Ну, думаю, пусть, пусть себе язык треплет: я чуть что — на перекрестке дверцу во дворы распахну — только ты меня и видел.
А пока до Парфеныча в пробках стояли, рассказал мне Барсук историю одну — то ли расчувствовался, то ли со скуки, только стало мне вдруг интересно.
Говорит: — Что тебя баба помелом погнала, это я очень даже понимаю. Я, когда тебя чуть постарше был, тоже траванулся любовным расколом. И чтоб не страдать, аспирантом в загранку подался. Нас из МГИМО куда хочешь тогда посылали — пошпионить, постажироваться. Вот и я рванул с тоски в Германию — развеяться. Там меня по части комсомола определили, фининспектором вроде: я взносы по гэдээровским райкомам собирал, учитывал — с умыслом, ясное дело… Короче, — говорит, — ты не поверишь — плакать будешь, как я в Берлине себе «крышу» определил. Открыл казино со стриптизом на комсомольские взносы. Так и жил — во сыру да масле, а пива было — ниагара… Про бабу свою от жизни такой забыл наскоро — как не было суки той. Вот и ты забудешь.
Тут я, конечно, ему не поверил. Хотя сомнение он в меня заронил, признаюсь.
Однако, долго ли коротко, приехали мы до Парфеныча — в ГОРО: Городское общество рыболовства и охоты — над самой Яузой, в Лефортово, особнячком шикарная такая усадьба, с иголочки после реставрации. Высыпаемся ко входу — а у дверей кипарисовых уже телохраны: Гогой-Магогой стоймя стоят, башками друг к дружке жмутся — наушники одни на двоих слушают. Нас увидали — разошлись, ходу дали, — а наушники на проводке провисли типа ленточки. И зря — Барсук проводок как рубанет наотмашь: левый за ухо схватился — терпит.
Смотрю на угол с адресной табличкой: Большой Эльдорадовский переулок, а по перекрестку — Энгельса, значит.
Ага, думаю, приехали…
Заходим, подымаемся кое-как — больше Барсука в поясницу толкаем, чем сами идем.
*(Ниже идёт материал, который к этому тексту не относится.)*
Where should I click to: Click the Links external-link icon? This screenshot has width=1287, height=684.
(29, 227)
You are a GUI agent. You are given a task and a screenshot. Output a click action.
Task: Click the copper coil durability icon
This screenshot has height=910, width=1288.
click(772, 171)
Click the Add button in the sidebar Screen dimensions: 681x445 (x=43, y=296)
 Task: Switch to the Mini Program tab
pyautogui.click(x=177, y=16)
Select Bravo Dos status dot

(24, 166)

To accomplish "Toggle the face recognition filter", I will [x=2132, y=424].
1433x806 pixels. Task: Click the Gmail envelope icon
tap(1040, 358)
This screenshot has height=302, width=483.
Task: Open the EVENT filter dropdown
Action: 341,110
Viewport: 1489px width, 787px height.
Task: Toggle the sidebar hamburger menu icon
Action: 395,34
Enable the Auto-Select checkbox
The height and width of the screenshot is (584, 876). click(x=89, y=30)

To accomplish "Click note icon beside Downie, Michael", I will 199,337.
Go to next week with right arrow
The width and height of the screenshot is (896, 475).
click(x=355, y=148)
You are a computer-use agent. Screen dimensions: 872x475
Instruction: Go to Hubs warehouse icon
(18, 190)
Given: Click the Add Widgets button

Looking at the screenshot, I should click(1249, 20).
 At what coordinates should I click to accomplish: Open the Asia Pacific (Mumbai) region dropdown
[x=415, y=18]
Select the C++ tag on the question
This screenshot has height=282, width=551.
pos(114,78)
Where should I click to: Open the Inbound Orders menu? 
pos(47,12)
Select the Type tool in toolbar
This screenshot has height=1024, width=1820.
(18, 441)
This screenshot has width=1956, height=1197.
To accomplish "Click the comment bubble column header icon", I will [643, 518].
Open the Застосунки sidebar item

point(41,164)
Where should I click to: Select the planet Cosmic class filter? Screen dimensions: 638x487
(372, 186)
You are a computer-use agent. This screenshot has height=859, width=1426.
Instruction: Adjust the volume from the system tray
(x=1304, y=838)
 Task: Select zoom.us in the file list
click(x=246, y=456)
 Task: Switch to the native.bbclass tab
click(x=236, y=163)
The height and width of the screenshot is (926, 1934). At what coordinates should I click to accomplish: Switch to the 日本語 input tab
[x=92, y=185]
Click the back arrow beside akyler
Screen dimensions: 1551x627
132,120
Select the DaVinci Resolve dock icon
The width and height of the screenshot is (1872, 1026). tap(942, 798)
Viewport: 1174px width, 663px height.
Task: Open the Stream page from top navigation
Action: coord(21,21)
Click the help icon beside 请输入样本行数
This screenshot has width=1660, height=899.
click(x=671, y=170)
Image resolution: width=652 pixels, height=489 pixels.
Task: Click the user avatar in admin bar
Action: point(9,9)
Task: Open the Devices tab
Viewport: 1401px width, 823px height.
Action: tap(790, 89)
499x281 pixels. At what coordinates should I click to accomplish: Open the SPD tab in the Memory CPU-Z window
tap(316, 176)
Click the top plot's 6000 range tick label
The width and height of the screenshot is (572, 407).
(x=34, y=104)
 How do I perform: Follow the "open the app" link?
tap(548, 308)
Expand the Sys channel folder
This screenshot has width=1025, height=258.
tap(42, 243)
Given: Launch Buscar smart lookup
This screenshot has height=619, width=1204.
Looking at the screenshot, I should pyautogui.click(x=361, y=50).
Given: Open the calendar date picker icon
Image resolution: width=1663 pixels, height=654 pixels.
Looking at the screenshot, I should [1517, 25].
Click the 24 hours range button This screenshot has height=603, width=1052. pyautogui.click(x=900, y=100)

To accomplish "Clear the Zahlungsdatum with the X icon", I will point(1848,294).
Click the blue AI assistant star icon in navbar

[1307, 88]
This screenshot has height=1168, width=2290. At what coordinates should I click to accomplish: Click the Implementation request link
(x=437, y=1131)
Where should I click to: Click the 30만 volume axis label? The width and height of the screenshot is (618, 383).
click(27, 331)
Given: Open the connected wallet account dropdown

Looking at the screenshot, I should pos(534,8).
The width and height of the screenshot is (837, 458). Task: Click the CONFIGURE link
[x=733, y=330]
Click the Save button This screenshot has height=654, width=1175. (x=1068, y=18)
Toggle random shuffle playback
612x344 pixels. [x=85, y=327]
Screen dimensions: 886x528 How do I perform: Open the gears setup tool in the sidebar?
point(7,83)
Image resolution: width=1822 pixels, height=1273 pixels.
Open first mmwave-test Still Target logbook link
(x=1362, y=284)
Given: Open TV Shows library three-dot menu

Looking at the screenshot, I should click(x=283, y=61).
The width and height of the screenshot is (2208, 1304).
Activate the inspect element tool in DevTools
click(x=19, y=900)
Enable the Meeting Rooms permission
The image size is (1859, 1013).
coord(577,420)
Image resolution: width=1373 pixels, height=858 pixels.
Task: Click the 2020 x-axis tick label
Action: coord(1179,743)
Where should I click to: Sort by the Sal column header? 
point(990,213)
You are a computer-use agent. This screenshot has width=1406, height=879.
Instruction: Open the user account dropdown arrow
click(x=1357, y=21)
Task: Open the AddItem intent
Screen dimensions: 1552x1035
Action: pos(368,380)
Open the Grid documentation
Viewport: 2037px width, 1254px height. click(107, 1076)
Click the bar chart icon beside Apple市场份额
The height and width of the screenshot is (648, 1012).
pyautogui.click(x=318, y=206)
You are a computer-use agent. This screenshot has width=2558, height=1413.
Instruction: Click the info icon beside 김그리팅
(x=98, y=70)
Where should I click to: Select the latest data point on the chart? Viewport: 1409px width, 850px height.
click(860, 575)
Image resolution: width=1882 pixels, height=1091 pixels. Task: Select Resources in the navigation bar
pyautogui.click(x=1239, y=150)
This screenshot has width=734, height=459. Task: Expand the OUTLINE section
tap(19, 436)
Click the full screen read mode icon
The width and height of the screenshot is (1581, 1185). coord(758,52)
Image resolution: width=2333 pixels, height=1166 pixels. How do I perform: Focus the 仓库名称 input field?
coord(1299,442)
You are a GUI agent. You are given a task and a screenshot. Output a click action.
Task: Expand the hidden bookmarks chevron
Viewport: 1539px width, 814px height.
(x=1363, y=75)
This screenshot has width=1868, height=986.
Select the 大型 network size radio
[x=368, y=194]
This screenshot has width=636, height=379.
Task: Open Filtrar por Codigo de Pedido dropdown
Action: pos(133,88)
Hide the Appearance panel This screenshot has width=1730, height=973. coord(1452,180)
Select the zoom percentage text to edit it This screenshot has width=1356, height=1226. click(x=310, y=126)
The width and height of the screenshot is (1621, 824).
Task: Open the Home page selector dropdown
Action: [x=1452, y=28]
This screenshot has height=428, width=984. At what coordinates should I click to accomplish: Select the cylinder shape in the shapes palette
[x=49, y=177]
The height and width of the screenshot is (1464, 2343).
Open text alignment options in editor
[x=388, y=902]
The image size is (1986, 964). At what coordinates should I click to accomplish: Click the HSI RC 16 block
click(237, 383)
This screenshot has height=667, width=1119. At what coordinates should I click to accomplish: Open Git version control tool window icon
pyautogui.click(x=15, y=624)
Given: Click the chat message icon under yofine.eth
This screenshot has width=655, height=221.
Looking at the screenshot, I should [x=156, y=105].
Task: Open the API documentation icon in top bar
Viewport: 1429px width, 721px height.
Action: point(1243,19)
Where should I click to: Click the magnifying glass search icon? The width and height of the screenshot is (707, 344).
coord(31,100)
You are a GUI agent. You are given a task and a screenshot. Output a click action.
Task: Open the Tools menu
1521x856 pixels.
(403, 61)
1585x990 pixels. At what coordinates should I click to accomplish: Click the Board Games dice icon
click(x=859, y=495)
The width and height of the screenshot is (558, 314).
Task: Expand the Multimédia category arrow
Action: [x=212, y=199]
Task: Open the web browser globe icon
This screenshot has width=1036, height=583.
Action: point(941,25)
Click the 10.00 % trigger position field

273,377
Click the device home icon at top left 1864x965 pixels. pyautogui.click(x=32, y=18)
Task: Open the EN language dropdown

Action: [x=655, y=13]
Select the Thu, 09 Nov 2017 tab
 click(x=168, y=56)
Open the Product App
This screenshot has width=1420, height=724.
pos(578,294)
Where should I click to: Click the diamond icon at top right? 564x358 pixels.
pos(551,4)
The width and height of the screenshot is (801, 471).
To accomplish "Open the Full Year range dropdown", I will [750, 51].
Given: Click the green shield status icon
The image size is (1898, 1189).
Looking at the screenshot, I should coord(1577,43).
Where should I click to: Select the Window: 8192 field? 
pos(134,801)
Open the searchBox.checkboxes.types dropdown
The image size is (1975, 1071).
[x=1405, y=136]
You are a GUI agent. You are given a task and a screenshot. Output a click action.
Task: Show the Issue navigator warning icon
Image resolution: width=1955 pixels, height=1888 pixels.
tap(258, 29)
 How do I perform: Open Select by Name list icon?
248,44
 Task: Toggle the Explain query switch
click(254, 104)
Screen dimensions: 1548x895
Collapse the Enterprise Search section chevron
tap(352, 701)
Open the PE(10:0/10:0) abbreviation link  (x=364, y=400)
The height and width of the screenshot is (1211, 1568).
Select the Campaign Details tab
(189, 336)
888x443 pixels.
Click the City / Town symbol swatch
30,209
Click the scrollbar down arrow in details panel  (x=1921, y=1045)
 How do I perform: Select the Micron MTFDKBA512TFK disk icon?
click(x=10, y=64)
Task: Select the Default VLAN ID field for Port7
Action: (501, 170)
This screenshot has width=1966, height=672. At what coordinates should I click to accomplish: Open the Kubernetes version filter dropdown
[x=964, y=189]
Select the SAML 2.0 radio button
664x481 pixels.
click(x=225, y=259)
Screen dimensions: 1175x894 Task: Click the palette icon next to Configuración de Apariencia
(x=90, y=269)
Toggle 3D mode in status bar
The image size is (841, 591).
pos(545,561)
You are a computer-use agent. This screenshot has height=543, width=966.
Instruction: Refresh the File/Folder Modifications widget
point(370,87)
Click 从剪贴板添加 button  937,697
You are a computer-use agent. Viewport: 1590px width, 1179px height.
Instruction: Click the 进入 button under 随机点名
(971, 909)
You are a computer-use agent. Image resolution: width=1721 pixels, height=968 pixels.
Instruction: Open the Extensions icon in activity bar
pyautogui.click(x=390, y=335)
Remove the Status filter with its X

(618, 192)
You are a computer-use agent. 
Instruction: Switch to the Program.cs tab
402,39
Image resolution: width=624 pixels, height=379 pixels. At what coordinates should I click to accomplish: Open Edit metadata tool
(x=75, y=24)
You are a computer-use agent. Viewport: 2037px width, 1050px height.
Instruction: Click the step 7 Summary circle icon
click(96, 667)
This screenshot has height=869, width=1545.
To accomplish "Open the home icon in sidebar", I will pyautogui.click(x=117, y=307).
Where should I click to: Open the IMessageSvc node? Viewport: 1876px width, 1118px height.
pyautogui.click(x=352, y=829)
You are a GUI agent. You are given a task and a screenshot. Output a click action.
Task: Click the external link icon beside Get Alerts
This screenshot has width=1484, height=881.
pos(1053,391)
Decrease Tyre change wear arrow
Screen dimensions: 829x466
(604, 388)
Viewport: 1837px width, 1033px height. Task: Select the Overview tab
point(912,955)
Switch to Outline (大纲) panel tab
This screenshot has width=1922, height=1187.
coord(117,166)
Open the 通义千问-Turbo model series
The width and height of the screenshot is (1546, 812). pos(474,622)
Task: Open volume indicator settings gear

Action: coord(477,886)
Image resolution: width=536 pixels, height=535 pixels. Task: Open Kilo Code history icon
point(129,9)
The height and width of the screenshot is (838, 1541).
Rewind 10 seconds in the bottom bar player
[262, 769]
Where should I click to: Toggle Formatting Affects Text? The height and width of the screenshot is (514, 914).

Да еще лестница винтом — крутая больно, но красивая — вроде витражная колба идет вокруг ступенек штопором: ромбы, цветочки, серпы, молоточки, знаки качества (пентаграммы с человечком внутри распятым), восьмиугольники также, голуби, веточки, звездочки разные… По такой лестнице, если б не Барсук, подниматься одно удовольствие — как во дворец, не меньше, а то и — в ракету на Байконуре.
Но вот и вскарабкались. Главная зала — насквозь залитая светом, будто лампа — вроде как музей: зеркала, стол с приборами, пионы в корзинке, клавесин, камин, картины по стенам маслом — все больше, правда, монтажники-сталевары, туркмены на комбайнах, хлеб золотой веером, ворохом и фонтаном — плюс политбюро, правда, не в полном составе: однако Ч. и Щ. там были, на почетном притом местечке, узнал я их… Когда-то я ихние биографии на политинформации в школе докладывал: была у нас такая бодяга — по утрам на первом уроке вырезки из «Правды» по очереди расписывали вслух перед классом…
А как узнал я портреты — на чистой интуиции, необъяснимо — вздернул бутылочку свою из рукава повыше, чтоб сподручней — наотмашь — с плеча вскинуть…
Тут заминка вышла — Барсук вдруг с равновесия вздумал заваливаться. Прислонили мы его к косяку, разворачиваемся, обходим залу, смотрю: стоит нараспашку сейф-иконостас — точь-в-точь как в прошлой конторе, только изнутри дверцы иконами увешаны, а перед ним жирный мужик расхристанный, в рубахе белой навыпуск, верхом на коньке-горбунке — на кресле-качалке с ногами — туда-сюда, туда-сюда — и в сейф из арбалета целится.